Sen. Tom Coburn's deficit-reduction plan
Would save about $9 trillion over 10 years, including $3 trillion from entitlements, $3 trillion from government departments and agencies, $1 trillion from defense, $1 trillion from ending or modifying tax breaks and deductions, and $1 trillion in interest on the debt.
Would reduce the size of government by 25 percent over 10 years.
Would balance the budget within 10 years.
Medicare and Medicaid
Saves $2.64 trillion from the two health care programs over 10 years.
Creates a combined $550 annual deductible for Medicare's Part A (hospitalization) and Part B (physician services).
Caps out-of-pocket spending at $7,500 annually.
Prevents “Medigap” policies from covering first $500 of expenditures and limits coverage to 50 percent of next $5,000.
Gradually raises Medicare eligibility age to 67 by 2027, then to 69 by 2080.
Increases premiums for Medicare Part B by 2 percent a year for five years for all recipients.
Requires wealthier recipients to pay full premium costs for Medicare Part B and Part D (prescription drugs).
Repeals 2010 health care law provisions that would add millions more people to Medicaid.
Gives states more flexibility to manage programs.
Would save $17 billion over 10 years and keep the retirement program solvent for 75 years.

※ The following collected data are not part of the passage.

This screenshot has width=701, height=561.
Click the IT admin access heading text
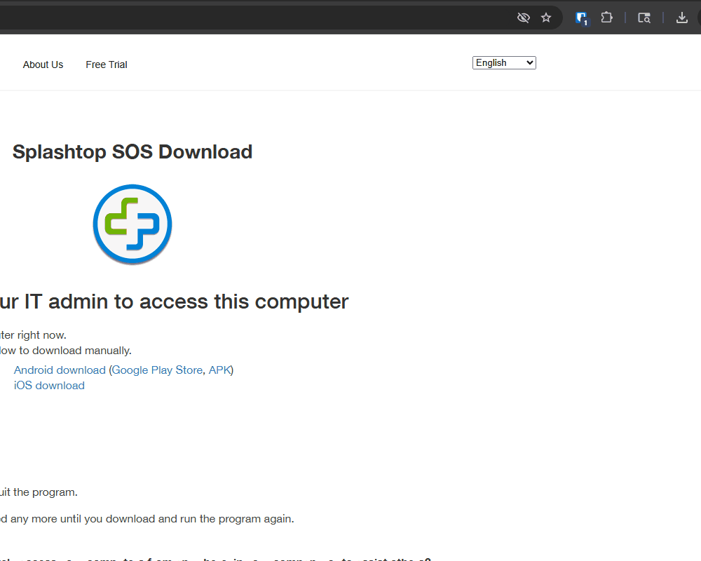tap(174, 302)
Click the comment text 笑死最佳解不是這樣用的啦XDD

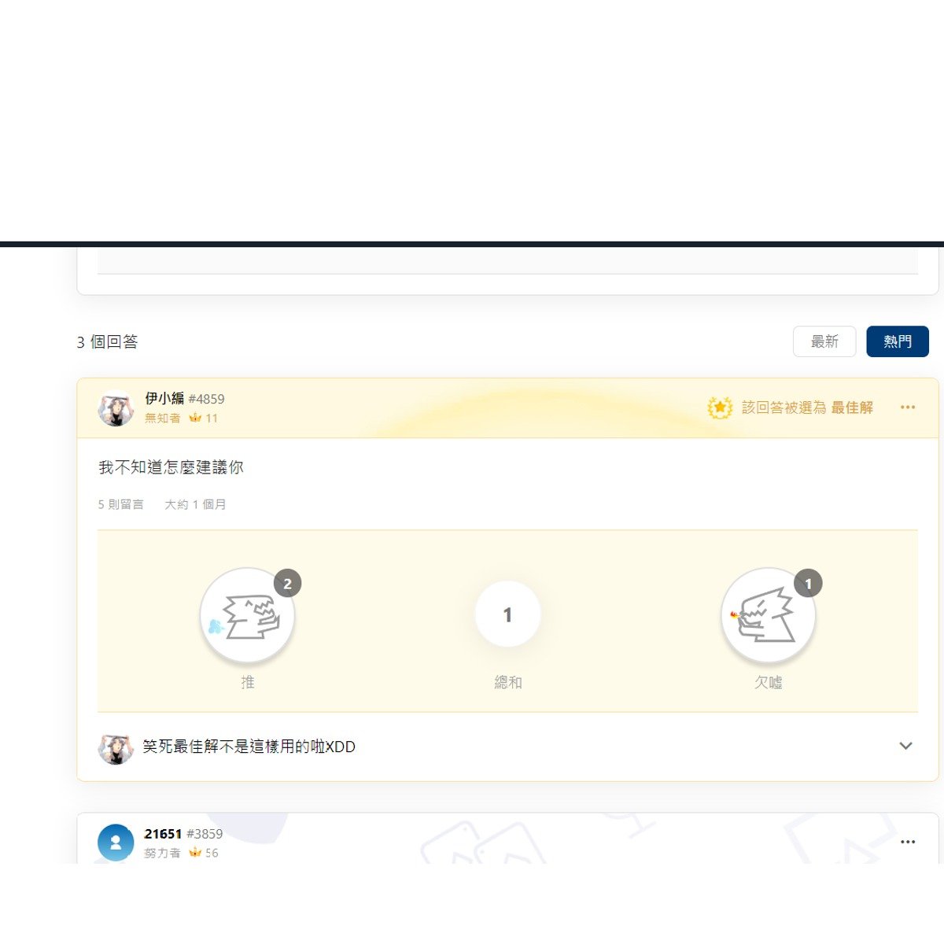[x=249, y=747]
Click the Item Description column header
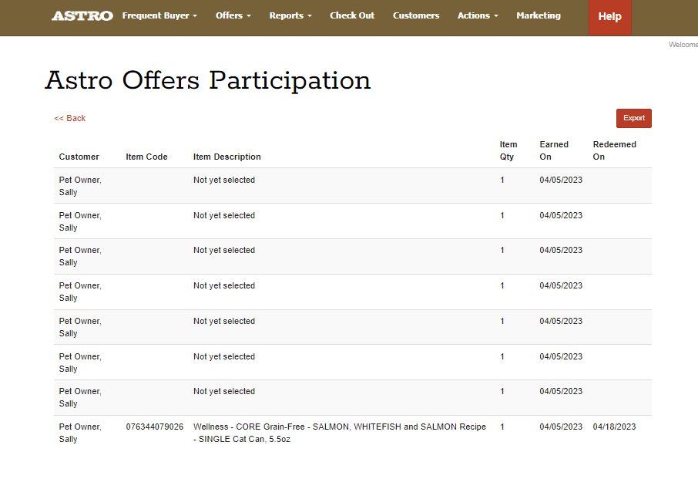 click(227, 157)
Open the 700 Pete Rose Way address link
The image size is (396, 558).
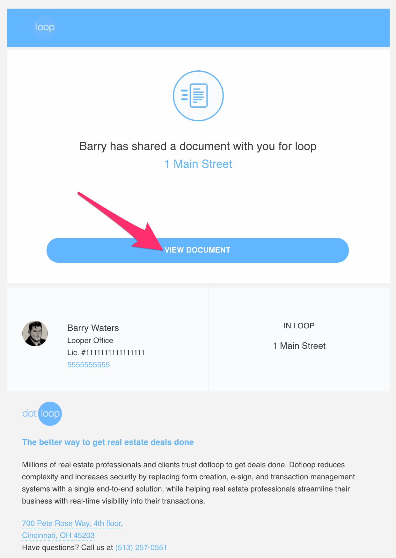tap(72, 523)
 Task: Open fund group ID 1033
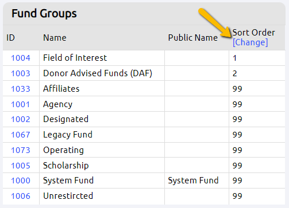[x=21, y=89]

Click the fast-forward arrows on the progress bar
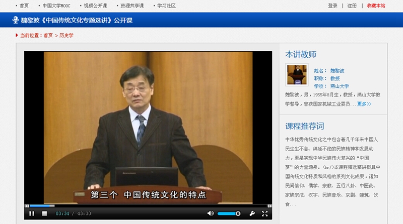coord(270,206)
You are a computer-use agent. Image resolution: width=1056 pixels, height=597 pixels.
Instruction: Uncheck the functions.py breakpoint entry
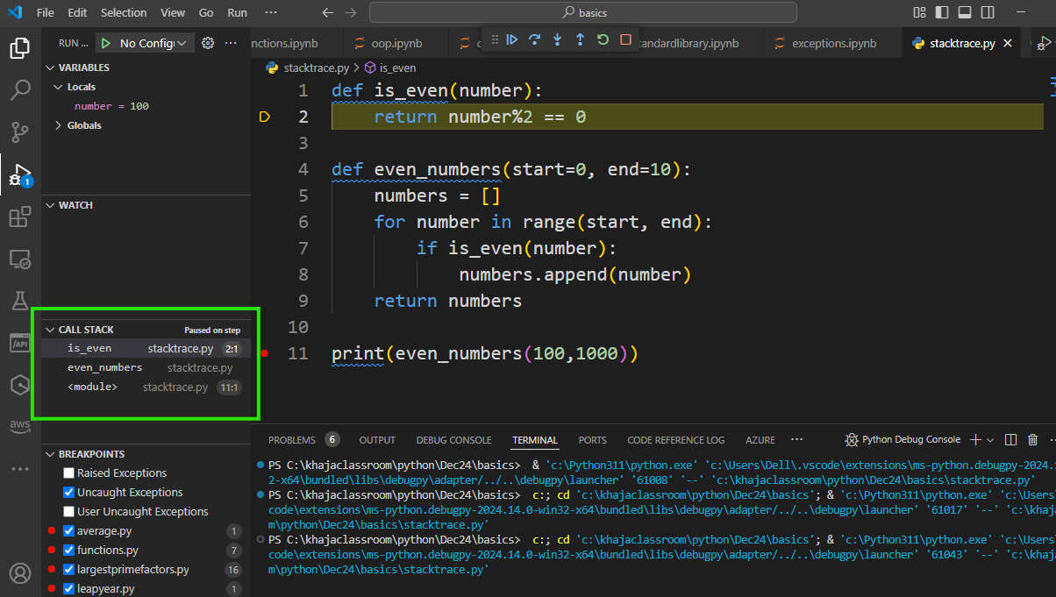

Changes formula to give less benefits to wealthier taxpayers.
Gradually raises early and normal retirement ages; a person born in 2010 would have an early retirement age of 64 and normal retirement age of 69.
Changes the method by which cost-of-living increases are computed, resulting in lower increases.
Reforms Social Security disability program.
Ends all benefits, subsidies and tax breaks for those with adjusted gross income more than $1 million.
Caps the home mortgage tax deduction to $500,000 in home value.
Ends the home mortgage tax deduction for second homes and equity lines of credit.
Puts a five-year limit on claiming the Earned Income Tax Credit.
Ends the Additional Child Tax Credit for people without a valid Social Security number.
Makes employer contributions to health insurance premiums taxable above $7,500 for singles coverage and $15,000 for family coverage.
Collects more taxes from U.S. citizens working in other countries.
Eliminates numerous energy-related tax breaks, including ones for ethanol, clean coal, alternative vehicles, marginal wells and energy efficiency.
Eliminates numerous economic development tax breaks, including New Markets, Empowerment Zones and the Indian lands tax break in Oklahoma.
Freezes federal employee salaries and bonuses for three years, freezes locality pay for five years.
Reduces federal workforce by 15 percent, or 300,000 people.
Reduces federal contract employee slots by 15 percent.
Reduces civilian agency travel budgets by 75 percent.
Caps sick time and leave for federal employees and restricts how much can be carried over.
Ends all direct payments to farmers (those that aren't based on crops grown and commodity prices).
Ends all countercyclical payments (those based on market prices for certain crops).
Reduces conservation programs by 60 percent
Reduces food stamp spending by $10 billion a year and puts new requirements on eligibility.
Department of Defense
Reduces the U.S. Army's active duty personnel authorization to pre-2007 level of 482,400.
Freezes salaries of civilian workers and cuts workforce by 5 percent.
Cuts personnel in Europe and Asia by one-third.
Requires military retirees to pay more for private health care coverage and limits TRICARE Prime to active duty soldiers and dependents.
Delays or cancels some weapons systems, including Army's Ground Combat Vehicle.
Closes elementary schools on domestic military bases.
Cuts $97 billion over 10 years from the Federal Highway Administration for low-priority projects.